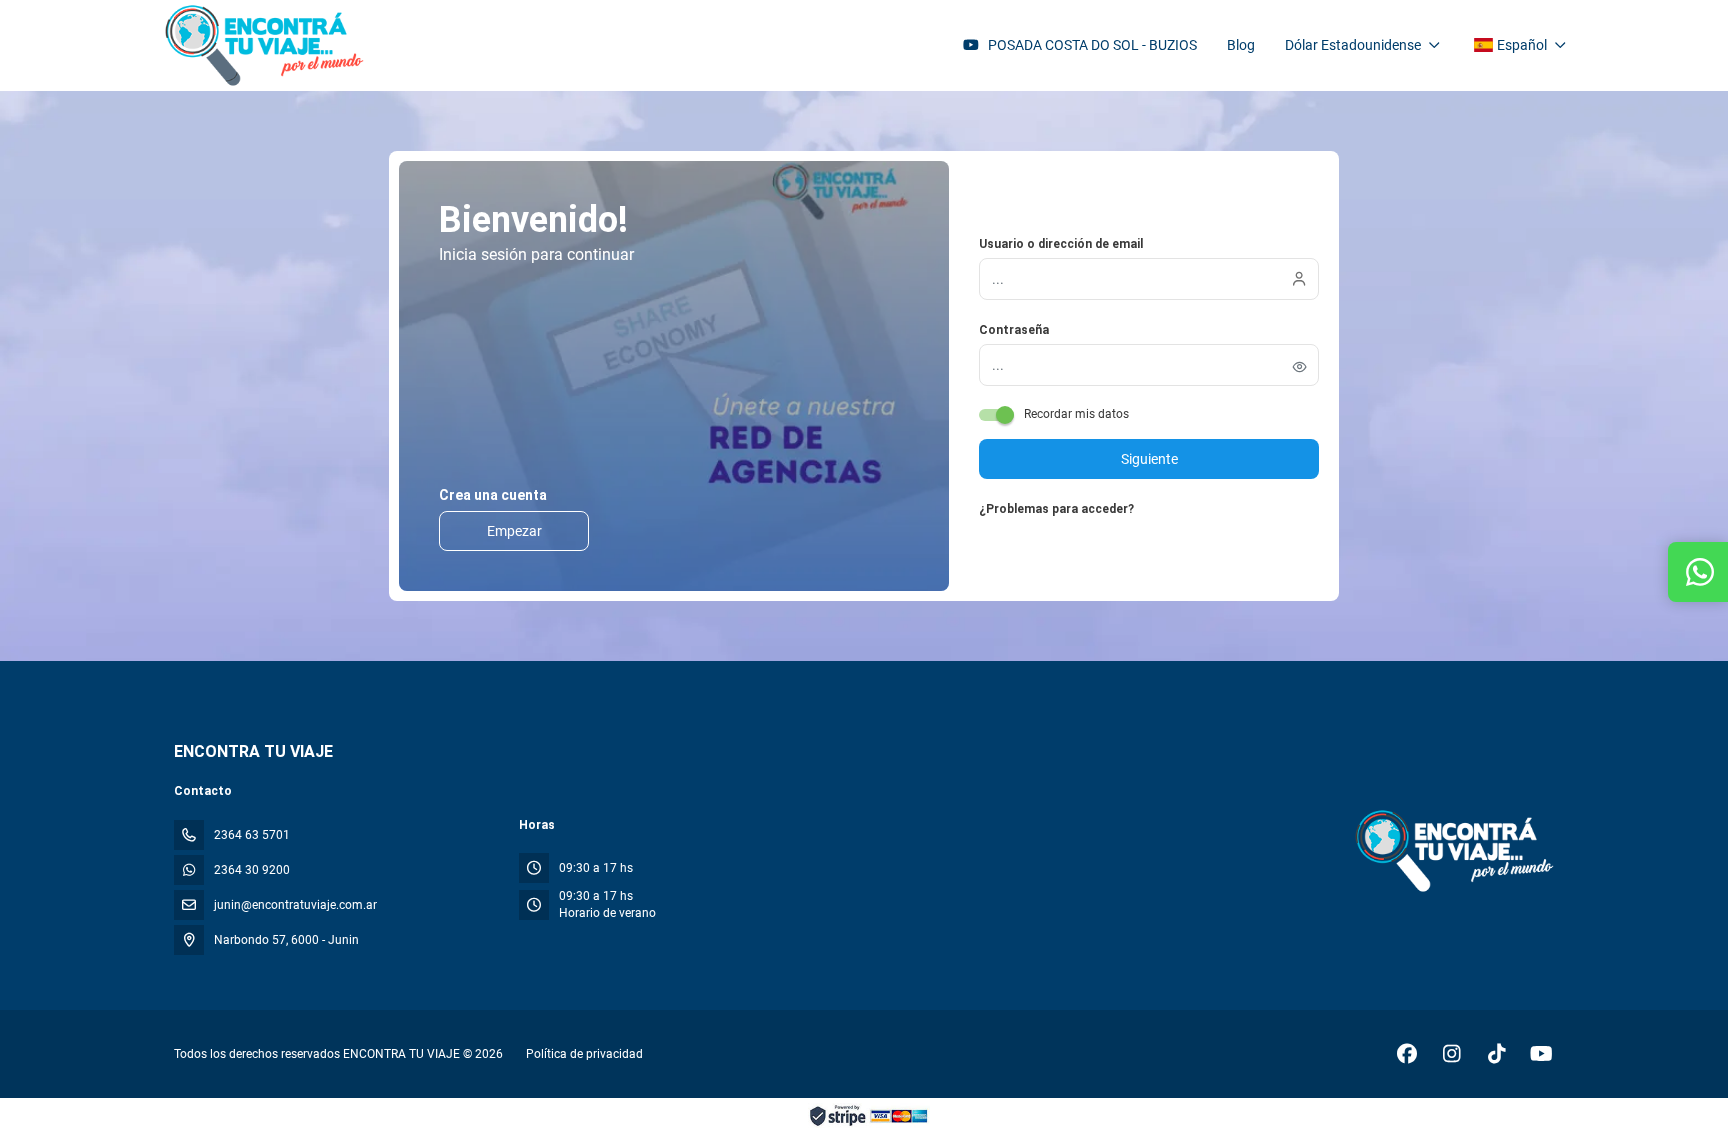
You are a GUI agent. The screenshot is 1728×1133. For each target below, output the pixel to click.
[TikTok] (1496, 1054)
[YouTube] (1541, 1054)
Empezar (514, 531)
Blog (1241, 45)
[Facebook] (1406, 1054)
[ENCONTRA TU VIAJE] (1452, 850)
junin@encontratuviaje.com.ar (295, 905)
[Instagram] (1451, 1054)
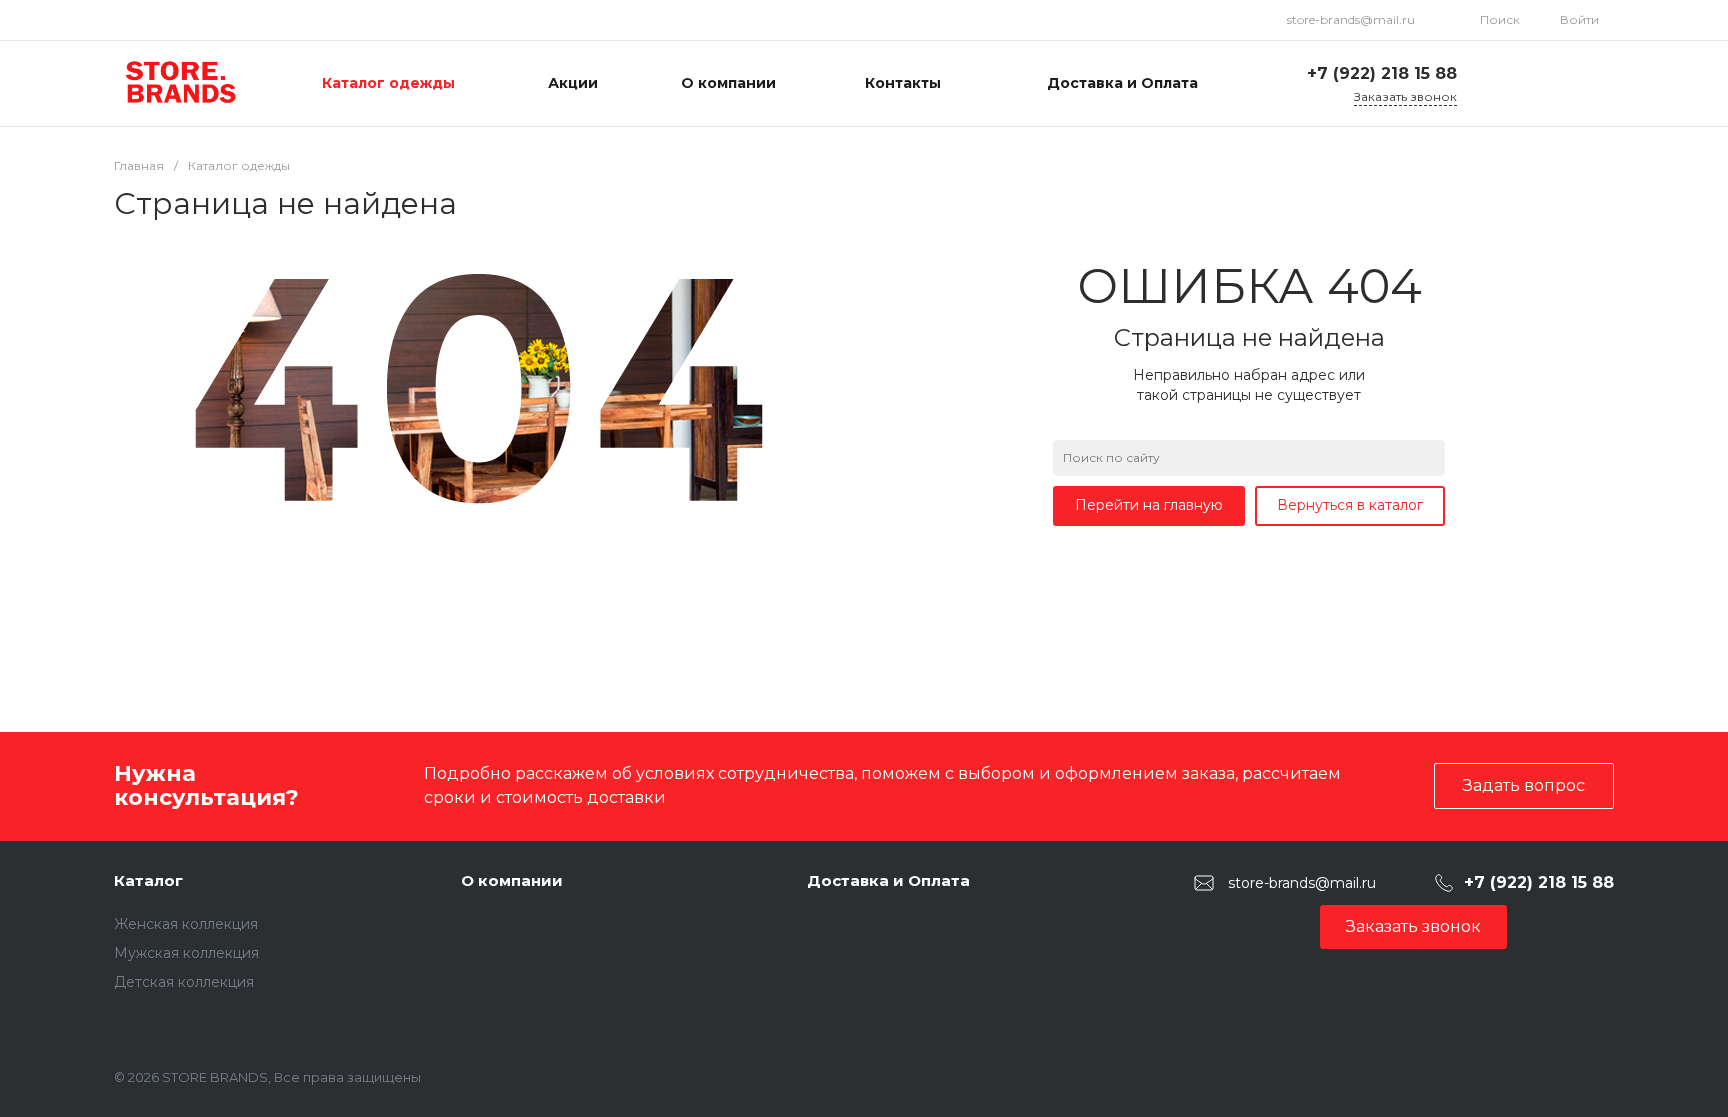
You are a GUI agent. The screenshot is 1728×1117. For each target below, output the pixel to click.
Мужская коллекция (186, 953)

————————

- Brief
Go through the material above and report each line containing "pixel".

- Written answer
You are a GUI agent. The screenshot is 1728×1133. For each target below, output the pixel to click.
You are a GUI agent. The screenshot is 1728×1117. For each target below, output the pixel to click.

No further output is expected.